[begin Data]
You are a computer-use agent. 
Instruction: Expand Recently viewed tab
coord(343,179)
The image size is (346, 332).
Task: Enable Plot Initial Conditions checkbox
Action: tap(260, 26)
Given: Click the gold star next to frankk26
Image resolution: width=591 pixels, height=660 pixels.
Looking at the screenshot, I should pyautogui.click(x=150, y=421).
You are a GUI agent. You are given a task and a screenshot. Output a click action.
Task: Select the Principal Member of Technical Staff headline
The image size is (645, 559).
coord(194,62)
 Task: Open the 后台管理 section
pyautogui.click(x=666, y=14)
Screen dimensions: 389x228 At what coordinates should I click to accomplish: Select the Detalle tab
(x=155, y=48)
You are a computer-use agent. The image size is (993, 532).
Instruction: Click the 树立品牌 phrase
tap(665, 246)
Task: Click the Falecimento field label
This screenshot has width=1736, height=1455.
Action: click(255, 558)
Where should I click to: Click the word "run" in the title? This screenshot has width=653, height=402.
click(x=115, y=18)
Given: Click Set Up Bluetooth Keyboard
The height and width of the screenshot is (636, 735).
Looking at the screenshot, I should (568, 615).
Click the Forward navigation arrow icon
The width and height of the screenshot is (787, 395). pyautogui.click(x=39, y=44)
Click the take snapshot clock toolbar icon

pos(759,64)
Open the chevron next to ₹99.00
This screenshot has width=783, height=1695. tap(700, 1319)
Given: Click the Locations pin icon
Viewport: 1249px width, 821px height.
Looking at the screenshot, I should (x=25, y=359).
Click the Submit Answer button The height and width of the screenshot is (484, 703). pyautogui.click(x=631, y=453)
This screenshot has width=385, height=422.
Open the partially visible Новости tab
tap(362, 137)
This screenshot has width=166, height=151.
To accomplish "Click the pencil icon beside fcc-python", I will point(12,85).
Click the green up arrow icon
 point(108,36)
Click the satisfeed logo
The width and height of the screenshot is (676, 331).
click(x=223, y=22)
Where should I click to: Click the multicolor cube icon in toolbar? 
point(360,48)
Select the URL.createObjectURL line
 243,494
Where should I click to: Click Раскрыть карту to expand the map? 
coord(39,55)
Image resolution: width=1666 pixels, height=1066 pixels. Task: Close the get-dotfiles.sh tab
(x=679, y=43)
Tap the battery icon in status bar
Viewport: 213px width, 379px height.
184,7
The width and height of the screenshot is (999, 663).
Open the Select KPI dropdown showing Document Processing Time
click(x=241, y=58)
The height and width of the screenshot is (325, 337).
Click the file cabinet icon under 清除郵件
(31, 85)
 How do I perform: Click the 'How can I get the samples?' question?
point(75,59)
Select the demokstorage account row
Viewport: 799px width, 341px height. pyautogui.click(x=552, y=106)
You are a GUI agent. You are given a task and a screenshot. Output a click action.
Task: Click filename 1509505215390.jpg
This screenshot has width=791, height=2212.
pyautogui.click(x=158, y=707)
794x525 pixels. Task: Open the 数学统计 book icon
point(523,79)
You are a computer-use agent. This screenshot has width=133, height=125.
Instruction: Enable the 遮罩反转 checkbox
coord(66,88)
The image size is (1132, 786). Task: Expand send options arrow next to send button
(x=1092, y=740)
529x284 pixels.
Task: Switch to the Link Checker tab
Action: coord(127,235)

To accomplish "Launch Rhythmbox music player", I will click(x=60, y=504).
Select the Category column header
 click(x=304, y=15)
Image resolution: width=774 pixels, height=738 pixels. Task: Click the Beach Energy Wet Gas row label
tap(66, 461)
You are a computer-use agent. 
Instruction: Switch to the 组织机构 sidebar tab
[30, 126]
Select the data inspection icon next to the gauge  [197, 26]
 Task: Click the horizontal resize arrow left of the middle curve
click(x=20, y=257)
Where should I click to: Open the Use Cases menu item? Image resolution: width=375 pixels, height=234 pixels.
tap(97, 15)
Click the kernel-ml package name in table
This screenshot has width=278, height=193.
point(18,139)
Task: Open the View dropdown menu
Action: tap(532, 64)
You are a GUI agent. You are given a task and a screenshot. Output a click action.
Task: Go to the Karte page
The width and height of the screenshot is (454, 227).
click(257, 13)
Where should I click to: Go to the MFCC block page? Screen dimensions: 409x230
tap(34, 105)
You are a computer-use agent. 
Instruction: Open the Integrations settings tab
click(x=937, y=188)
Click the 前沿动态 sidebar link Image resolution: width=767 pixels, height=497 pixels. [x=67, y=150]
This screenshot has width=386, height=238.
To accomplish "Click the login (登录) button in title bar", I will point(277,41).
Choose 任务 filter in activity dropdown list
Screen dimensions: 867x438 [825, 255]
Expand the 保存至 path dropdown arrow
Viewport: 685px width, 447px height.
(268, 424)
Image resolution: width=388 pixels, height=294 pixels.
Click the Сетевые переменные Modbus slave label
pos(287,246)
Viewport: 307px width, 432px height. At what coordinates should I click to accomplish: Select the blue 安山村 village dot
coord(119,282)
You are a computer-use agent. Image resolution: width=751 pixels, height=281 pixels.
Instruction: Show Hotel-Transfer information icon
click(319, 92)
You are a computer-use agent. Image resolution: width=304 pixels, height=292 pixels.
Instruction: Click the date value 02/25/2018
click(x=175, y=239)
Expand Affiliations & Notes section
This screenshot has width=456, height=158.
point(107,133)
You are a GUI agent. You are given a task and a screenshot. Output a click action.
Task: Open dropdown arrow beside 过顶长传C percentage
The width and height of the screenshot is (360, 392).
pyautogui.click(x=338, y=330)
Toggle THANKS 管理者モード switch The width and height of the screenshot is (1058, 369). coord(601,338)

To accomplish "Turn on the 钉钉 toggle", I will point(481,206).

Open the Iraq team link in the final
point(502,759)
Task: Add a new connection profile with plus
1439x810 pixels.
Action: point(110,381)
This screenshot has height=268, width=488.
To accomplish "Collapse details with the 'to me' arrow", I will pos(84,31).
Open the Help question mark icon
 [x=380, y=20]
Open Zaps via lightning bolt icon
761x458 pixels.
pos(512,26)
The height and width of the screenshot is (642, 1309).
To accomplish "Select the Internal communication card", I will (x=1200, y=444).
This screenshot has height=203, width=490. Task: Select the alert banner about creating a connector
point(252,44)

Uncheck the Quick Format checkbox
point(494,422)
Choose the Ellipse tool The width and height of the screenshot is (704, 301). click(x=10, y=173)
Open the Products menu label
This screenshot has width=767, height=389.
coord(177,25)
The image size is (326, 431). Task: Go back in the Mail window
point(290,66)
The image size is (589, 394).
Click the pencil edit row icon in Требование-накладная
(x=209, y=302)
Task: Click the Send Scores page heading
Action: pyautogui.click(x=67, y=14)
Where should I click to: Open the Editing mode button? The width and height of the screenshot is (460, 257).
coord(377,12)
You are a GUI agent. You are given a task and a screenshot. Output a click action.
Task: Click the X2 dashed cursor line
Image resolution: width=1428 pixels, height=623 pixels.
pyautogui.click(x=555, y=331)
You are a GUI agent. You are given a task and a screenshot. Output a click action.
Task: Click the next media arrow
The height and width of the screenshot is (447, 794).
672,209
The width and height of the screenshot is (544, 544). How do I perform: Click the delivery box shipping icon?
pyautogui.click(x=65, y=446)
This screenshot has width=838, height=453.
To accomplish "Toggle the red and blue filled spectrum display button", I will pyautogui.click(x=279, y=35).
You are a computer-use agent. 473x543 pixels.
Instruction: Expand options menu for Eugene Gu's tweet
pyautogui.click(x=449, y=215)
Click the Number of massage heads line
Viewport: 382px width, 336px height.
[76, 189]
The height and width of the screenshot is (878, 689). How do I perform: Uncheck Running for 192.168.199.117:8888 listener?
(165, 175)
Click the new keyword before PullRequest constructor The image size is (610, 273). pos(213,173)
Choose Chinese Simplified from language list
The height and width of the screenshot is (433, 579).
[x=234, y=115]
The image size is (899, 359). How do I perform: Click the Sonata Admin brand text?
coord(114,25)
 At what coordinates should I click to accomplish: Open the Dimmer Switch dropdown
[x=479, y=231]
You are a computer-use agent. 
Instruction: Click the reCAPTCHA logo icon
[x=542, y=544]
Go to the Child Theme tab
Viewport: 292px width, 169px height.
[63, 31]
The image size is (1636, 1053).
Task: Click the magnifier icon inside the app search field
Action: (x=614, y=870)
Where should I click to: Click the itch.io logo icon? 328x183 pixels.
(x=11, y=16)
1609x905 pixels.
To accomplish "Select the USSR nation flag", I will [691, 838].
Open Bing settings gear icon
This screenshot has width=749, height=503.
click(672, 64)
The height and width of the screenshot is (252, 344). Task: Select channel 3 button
[end Data]
**Given task**
Could you write out the items again, beginning at the line that has "The height and width of the screenshot is (642, 1309)." and stopping after the line that has "Choose the Ellipse", keeping every line but adding 22 to each coordinate value in the answers?

**Task response**
The height and width of the screenshot is (642, 1309).
To accomplish "Select the Internal communication card", I will (x=1222, y=466).
This screenshot has height=203, width=490. Task: Select the alert banner about creating a connector
point(274,66)

Uncheck the Quick Format checkbox
point(516,444)
Choose the Ellipse tool The width and height of the screenshot is (704, 301). click(x=32, y=195)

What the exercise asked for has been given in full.